Case 1:  A 78-year-old male with ischemic cardiomyopathy underwent CRT-D implantation for primary prevention four years previously. One week prior, he became infected with SARS-CoV-2 and was referred to our institution due to experiencing recurrent shocks from the device. Upon admission, the program control data revealed recurrent VT, with 35 and 53 episodes of ATP treatment and shock, respectively. His blood pressure and heart rate were unstable, with a maximum heart rate of 202 beats/min. The program control data revealed that each ATP treatment could terminate the tachycardia; however, sinus rhythm could not be maintained continuously. While monitored by an external defibrillator, his device underwent programming to augment the number of ATP treatments and abbreviate the VF diagnostic interval to mitigate shock administration. After ATP treatment, the patient received intravenous antiarrhythmic medications, including amiodarone, lidocaine, and esmolol. His blood pressure returned to normal after one day and remained stable.

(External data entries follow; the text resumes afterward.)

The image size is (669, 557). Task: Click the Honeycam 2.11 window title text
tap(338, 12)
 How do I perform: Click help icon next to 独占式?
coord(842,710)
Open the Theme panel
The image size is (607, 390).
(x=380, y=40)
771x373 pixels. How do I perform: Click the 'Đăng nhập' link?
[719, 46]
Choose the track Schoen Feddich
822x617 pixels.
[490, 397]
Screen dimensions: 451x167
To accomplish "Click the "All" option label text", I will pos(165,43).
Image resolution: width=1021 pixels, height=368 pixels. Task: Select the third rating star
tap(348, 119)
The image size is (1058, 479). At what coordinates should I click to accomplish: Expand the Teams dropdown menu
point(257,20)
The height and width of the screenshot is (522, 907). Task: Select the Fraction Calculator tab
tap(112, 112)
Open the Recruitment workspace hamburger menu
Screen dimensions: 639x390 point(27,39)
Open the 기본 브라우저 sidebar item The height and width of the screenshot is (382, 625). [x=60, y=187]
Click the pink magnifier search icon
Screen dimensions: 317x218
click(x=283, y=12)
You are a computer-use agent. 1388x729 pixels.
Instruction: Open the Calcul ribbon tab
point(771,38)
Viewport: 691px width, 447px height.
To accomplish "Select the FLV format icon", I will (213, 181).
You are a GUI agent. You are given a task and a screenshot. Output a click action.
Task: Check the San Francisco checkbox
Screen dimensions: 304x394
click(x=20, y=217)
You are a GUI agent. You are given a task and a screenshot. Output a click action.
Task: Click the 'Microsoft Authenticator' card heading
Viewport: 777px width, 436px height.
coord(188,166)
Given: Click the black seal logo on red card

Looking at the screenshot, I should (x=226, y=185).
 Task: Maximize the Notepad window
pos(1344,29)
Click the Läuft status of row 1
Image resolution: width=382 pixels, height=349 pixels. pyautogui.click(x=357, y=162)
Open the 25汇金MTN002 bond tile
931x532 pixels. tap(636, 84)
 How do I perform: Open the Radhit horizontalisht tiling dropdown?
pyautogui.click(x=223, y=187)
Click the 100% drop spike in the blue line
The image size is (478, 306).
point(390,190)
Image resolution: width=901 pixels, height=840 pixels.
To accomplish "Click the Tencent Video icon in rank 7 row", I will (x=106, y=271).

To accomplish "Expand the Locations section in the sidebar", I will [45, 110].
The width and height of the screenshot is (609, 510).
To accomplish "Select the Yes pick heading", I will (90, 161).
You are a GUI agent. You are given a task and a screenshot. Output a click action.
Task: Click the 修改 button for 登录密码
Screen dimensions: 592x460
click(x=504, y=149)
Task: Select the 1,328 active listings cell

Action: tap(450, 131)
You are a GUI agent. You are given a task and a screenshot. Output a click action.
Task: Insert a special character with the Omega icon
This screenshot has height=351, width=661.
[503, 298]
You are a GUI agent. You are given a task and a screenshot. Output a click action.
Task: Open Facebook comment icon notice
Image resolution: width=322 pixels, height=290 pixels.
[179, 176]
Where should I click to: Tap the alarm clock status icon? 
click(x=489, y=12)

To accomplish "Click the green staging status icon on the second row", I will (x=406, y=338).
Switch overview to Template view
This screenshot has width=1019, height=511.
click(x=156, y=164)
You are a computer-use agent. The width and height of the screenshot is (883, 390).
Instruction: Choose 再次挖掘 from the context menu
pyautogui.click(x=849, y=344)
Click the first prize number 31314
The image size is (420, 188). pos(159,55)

Case 2:  A 55-year-old male with ischemic cardiomyopathy and paroxysmal VT received an ICD for secondary prevention three years ago. The patient became infected with SARS-CoV-2 11 days before presentation and developed fever, palpitations, and muscle weakness. Two days before presentation, these symptoms worsened and were accompanied by dyspnea and an inability to lie down; therefore, he visited our institution. Upon admission, his physical condition was characterized by a temperature of 36.0 ℃, blood pressure of 81/67 mmHg, and oxygen saturation of 85% in a non-oxygenated state, with wet rales in both lungs. The program suggested that he was experiencing sustained VT, with a heart rate fluctuating between 145 and 157 beats/min. No ATP or shock therapy was administered because the ventricular rate had not entered the VT/VF diagnostic interval of the program. He was administered intravenous amiodarone and received active anti-heart failure (HF) treatment. Arterial blood gas analysis indicated metabolic acidosis and type I respiratory failure, and chest computed tomography indicated diffuse, exudative lung changes, suggesting the possibility of viral pneumonia. He received ventilator-assisted respiration, antiviral drugs, antibiotic treatment with meropenem, and anti-inflammatory treatment with methylprednisolone. However, his condition did not improve, multiorgan failure developed, and he died eight days after admission.